» Written task
Convert these lines into a JSON list of strings with one string per line, omitting blank lines.

-------- Dataset records --------

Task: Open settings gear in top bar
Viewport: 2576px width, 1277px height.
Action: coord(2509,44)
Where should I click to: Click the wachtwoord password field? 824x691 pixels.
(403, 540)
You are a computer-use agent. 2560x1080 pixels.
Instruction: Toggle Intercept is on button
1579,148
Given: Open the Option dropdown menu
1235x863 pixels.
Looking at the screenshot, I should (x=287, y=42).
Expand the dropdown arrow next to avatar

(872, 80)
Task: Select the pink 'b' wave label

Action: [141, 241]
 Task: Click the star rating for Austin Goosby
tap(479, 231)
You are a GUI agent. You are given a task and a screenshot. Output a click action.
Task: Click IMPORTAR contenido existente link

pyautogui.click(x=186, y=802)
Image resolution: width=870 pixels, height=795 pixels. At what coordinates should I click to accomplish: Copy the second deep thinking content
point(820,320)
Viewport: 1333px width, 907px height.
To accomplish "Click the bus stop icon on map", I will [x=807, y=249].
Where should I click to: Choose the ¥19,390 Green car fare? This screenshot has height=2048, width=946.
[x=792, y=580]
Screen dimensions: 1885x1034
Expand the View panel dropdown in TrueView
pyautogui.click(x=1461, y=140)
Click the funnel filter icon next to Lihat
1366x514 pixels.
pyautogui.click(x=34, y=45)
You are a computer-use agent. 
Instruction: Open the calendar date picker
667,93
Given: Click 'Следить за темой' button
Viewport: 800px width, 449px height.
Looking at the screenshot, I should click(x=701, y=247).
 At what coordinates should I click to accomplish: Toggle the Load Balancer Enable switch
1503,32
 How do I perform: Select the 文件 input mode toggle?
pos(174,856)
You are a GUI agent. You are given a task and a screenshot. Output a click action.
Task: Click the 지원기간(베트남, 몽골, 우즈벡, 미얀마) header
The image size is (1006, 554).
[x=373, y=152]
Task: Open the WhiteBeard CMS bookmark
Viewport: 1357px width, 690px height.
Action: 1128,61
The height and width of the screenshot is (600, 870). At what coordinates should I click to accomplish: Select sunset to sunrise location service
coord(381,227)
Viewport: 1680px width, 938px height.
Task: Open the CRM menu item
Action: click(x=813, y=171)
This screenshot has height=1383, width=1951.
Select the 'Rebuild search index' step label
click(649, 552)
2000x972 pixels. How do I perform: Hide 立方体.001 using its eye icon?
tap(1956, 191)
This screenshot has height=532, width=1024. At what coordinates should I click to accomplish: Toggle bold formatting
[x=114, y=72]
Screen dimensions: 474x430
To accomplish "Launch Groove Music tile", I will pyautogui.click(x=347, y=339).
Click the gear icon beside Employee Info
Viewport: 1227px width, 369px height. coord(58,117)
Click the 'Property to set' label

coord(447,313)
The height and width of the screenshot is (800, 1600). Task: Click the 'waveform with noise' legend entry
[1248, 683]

--------

» Complete answer
[
  "Task: Open settings gear in top bar",
  "Viewport: 2576px width, 1277px height.",
  "Action: coord(2509,44)",
  "Where should I click to: Click the wachtwoord password field? 824x691 pixels.",
  "(403, 540)",
  "You are a computer-use agent. 2560x1080 pixels.",
  "Instruction: Toggle Intercept is on button",
  "1579,148",
  "Given: Open the Option dropdown menu",
  "1235x863 pixels.",
  "Looking at the screenshot, I should (x=287, y=42).",
  "Expand the dropdown arrow next to avatar",
  "(872, 80)",
  "Task: Select the pink 'b' wave label",
  "Action: [141, 241]",
  " Task: Click the star rating for Austin Goosby",
  "tap(479, 231)",
  "You are a GUI agent. You are given a task and a screenshot. Output a click action.",
  "Task: Click IMPORTAR contenido existente link",
  "pyautogui.click(x=186, y=802)",
  "Image resolution: width=870 pixels, height=795 pixels. At what coordinates should I click to accomplish: Copy the second deep thinking content",
  "point(820,320)",
  "Viewport: 1333px width, 907px height.",
  "To accomplish \"Click the bus stop icon on map\", I will [x=807, y=249].",
  "Where should I click to: Choose the ¥19,390 Green car fare? This screenshot has height=2048, width=946.",
  "[x=792, y=580]",
  "Screen dimensions: 1885x1034",
  "Expand the View panel dropdown in TrueView",
  "pyautogui.click(x=1461, y=140)",
  "Click the funnel filter icon next to Lihat",
  "1366x514 pixels.",
  "pyautogui.click(x=34, y=45)",
  "You are a computer-use agent. ",
  "Instruction: Open the calendar date picker",
  "667,93",
  "Given: Click 'Следить за темой' button",
  "Viewport: 800px width, 449px height.",
  "Looking at the screenshot, I should click(x=701, y=247).",
  " At what coordinates should I click to accomplish: Toggle the Load Balancer Enable switch",
  "1503,32",
  " How do I perform: Select the 文件 input mode toggle?",
  "pos(174,856)",
  "You are a GUI agent. You are given a task and a screenshot. Output a click action.",
  "Task: Click the 지원기간(베트남, 몽골, 우즈벡, 미얀마) header",
  "The image size is (1006, 554).",
  "[x=373, y=152]",
  "Task: Open the WhiteBeard CMS bookmark",
  "Viewport: 1357px width, 690px height.",
  "Action: 1128,61",
  "The height and width of the screenshot is (600, 870). At what coordinates should I click to accomplish: Select sunset to sunrise location service",
  "coord(381,227)",
  "Viewport: 1680px width, 938px height.",
  "Task: Open the CRM menu item",
  "Action: click(x=813, y=171)",
  "This screenshot has height=1383, width=1951.",
  "Select the 'Rebuild search index' step label",
  "click(649, 552)",
  "2000x972 pixels. How do I perform: Hide 立方体.001 using its eye icon?",
  "tap(1956, 191)",
  "This screenshot has height=532, width=1024. At what coordinates should I click to accomplish: Toggle bold formatting",
  "[x=114, y=72]",
  "Screen dimensions: 474x430",
  "To accomplish \"Launch Groove Music tile\", I will pyautogui.click(x=347, y=339).",
  "Click the gear icon beside Employee Info",
  "Viewport: 1227px width, 369px height. coord(58,117)",
  "Click the 'Property to set' label",
  "coord(447,313)",
  "The height and width of the screenshot is (800, 1600). Task: Click the 'waveform with noise' legend entry",
  "[1248, 683]"
]